How to Scan Postgres For Corrupted Indexes¶
Customer Managed Applies to customer-managed instances of Alation
Applies from release 2020.4
Alation provides a tool to scan the internal Alation server database (Postgres) for corrupted indexes. We recommend scanning Postgres once a week and reviewing the results.
The Postgres Scan does not impact the performance of the Alation server, CPU, or memory utilization.
In this topic:
Run the Postgres Scan¶
You run the Postgres Scan manually on demand from the Alation shell. You can also schedule it to run automatically.
To scan Postgres:
Enter the shell on the Alation host.
sudo /etc/init.d/alation shell
You can either run a default or a full scan.

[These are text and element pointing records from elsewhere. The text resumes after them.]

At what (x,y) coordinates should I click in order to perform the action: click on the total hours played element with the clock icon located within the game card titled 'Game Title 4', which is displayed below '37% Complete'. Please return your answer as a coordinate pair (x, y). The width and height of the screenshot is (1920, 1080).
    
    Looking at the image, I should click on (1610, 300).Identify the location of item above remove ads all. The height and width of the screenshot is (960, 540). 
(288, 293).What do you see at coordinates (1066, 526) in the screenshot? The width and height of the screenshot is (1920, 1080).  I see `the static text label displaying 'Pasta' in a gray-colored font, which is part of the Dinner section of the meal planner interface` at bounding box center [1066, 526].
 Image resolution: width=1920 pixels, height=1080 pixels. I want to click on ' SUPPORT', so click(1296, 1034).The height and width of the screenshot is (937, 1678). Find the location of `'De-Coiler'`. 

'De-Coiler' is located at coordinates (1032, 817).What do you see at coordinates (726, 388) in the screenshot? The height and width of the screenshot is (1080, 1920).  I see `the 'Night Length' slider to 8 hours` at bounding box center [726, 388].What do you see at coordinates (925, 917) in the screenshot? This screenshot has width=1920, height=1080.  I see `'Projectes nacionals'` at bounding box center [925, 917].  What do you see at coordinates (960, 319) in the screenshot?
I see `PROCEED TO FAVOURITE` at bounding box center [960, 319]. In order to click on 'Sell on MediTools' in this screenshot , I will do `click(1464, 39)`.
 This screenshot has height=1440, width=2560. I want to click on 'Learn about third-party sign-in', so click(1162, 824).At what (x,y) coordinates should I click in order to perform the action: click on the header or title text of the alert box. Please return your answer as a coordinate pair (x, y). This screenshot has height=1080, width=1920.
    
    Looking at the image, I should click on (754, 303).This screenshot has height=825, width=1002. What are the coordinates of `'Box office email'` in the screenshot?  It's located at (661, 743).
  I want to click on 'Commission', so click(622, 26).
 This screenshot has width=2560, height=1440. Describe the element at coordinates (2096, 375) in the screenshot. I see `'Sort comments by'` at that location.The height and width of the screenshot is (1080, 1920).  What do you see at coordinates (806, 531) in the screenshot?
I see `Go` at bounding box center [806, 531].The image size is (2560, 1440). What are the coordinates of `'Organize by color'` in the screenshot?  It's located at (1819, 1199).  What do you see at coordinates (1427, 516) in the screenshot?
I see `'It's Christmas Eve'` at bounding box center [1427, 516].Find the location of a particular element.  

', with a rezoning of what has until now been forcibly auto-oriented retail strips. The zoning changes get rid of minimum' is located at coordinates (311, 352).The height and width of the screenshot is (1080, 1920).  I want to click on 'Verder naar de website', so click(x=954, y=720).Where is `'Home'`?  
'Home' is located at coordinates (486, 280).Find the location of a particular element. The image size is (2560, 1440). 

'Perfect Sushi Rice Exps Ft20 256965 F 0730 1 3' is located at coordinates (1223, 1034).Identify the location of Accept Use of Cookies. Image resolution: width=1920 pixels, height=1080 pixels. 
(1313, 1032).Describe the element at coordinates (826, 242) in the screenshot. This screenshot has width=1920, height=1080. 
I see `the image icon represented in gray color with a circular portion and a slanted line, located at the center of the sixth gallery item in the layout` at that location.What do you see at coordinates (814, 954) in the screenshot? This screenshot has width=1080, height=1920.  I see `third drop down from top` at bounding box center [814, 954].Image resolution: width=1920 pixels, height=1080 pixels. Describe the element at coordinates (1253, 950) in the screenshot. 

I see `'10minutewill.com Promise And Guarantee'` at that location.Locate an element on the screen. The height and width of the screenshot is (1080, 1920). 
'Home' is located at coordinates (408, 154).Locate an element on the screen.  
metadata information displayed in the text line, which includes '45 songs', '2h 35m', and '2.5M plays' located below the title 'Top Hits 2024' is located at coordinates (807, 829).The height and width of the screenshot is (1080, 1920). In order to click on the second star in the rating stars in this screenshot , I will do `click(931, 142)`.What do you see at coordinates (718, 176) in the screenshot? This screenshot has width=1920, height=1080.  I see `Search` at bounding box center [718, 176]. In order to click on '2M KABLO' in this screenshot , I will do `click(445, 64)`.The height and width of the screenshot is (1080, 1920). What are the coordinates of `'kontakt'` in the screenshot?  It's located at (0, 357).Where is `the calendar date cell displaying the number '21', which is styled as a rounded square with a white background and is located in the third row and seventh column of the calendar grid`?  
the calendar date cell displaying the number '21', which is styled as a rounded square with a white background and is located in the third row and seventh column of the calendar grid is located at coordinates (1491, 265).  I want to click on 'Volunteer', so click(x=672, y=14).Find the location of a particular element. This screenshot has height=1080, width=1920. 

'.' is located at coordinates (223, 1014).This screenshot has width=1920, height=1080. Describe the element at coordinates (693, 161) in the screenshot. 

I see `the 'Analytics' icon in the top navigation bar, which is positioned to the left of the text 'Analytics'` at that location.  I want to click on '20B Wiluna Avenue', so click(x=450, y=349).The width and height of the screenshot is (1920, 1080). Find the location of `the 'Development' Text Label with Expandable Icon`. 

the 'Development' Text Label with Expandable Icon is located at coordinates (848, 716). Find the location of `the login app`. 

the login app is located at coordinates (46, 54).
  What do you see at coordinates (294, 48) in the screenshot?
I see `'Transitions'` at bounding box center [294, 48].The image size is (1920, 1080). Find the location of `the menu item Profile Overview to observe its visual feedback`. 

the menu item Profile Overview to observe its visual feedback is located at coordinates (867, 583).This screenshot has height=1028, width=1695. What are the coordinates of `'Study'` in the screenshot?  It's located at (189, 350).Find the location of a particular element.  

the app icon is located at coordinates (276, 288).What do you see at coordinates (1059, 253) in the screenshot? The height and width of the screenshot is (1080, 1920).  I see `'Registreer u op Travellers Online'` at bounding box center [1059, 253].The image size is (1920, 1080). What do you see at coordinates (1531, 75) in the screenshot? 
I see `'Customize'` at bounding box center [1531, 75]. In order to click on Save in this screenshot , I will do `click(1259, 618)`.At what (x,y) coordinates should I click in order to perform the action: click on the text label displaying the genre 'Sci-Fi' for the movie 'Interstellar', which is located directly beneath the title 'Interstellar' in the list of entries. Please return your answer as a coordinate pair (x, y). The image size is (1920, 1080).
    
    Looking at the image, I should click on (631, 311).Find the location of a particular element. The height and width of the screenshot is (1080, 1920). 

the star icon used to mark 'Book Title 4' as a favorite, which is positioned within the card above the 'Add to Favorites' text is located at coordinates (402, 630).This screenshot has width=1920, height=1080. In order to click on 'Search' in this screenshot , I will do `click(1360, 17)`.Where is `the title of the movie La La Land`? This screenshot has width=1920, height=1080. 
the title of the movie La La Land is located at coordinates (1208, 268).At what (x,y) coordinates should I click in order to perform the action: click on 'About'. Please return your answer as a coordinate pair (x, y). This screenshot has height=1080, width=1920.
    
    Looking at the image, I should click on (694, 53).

The default scan is usually enough to validate the Postgres health status. A default scan performs an index scan and a scan for frozen rows.
Note
The default scan typically takes approximately 54 minutes to process 576 GB of data, whereas the full scan requires about 1 hour and 17 minutes for the same amount of data.
To run a default Postgres Scan:
# change user to alation: sudo su alation # scan postgres alation_action scan_postgres
If Postgres is healthy and there are no corrupted indexed, the scan will complete without any “ERROR” messages. If the scan finds any corrupted indexes, it will issue errors to the console:
You can enable a full Postgres Scan using the alation_conf command. In addition to the index and frozen rows scans, the full scan checks invariants that span parent/child index relationships and the number of rows with the index scan disabled. The full scan is more time-consuming when compared to the default scan. It is recommended to run a full scan if the default scan results in errors in order to get more detailed logs.
To enable the full Postgres Scan, run the command given below from the Alation shell. No restart is required.
alation_conf alation.postgresql.full_scan -s True
When the full scan is enabled, use the same command
alation_action scan_postgres
to perform a full scan.# change user to alation sudo su alation # scan postgres alation_action scan_postgres
Details of the scan can be found in the scan-postgres.log file, with the file’s location varying by version:
Versions 2021.2 and newer: /opt/alation/site/logs (path inside the Alation shell)
Versions before 2021.2: /var/log (path inside the Alation shell)
Important
If the Postgres Scan results in errors, contact Alation Support to resolve the Postgres issues.
Schedule the Postgres Scan¶
You can schedule the Postgres Scan using the alation_conf command and the parameters described below. Depending on the current value of the parameter alation.postgresql.full_scan
(True
or False
), you schedule a default or full scan. For help with alation_conf, see Using alation_conf.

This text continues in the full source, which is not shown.